The authors report no relevant disclosures. Full disclosure form information provided by the authors is available with the full text of this article at Neurology.org/cp.

Figures

Figure 1
Figure 1. Clinical Features at Disease Onset and During Progression
(A) Symptoms at onset and during progression in 67 RFC1-positive patients. Patients could have multiple combinations of symptoms. (B) Age of onset of each symptom. The vertical line in boxes represents median age, in years, and box edges represent lower and upper quartiles. Whiskers correspond to maximum and minimum ages.
Figure 2
Figure 2. Neurologic Examination of RCF1-Positive Patients at Most Recent Evaluation
Body distribution of affected sensory modalities and reflex evaluation is detailed. HIT = head impulse test; LL = lower limbs; UL = upper limbs; ULL = upper and lower limbs.
Figure 3
Figure 3. MRI Features of RFC1 Disease
Axial (A) and sagittal (B) T2-weighted and axial T2*–weighted (C) brain MRI of 2 RFC1-positive patients. Both have T2-hyperintensity of bilateral globus pallidum (arrow heads), more evident in the patient in Figure A; no correspondent signal abnormalities on T2* MRI or brain CT were found (not shown).
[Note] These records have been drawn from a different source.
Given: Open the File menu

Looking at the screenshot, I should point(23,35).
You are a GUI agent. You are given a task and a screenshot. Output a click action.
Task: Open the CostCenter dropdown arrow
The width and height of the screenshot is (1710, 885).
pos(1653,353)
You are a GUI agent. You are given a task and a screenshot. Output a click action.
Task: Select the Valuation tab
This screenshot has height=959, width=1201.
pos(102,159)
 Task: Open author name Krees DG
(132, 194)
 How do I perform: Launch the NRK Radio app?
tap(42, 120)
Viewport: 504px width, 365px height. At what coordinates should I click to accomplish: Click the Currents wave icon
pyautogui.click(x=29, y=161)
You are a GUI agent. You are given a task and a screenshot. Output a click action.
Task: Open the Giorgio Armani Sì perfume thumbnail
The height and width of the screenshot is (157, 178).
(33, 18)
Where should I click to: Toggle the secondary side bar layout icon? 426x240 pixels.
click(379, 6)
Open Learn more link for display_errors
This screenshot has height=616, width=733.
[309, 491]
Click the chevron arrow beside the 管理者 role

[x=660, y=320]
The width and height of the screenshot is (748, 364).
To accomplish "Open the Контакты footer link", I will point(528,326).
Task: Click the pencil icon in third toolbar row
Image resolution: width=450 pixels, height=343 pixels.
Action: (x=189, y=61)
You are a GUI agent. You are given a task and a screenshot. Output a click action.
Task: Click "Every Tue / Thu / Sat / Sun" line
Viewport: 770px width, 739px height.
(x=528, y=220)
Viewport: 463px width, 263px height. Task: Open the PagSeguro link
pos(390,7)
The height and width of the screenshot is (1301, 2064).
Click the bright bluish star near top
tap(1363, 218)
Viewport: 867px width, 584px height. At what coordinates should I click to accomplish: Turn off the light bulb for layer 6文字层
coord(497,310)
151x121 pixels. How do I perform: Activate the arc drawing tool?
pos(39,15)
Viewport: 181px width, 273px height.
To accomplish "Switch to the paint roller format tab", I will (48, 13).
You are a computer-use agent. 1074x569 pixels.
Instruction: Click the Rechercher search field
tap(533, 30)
The patient in Figure B also showed occipital cortico-subcortical small black dots in T2* (arrows), suggesting microhemorrhages (flow voids excluded).
Figure 4
Figure 4. RFC1 Spectrum Disorder
Phenotypic classification after clinical and paraclinical study, according to (1) sensory, cerebellar, and vestibular dysfunctions and (2) involvement of other systems (multisystemic RFC1, outer circle, vs nonmultisystemic RFC1, inner circle).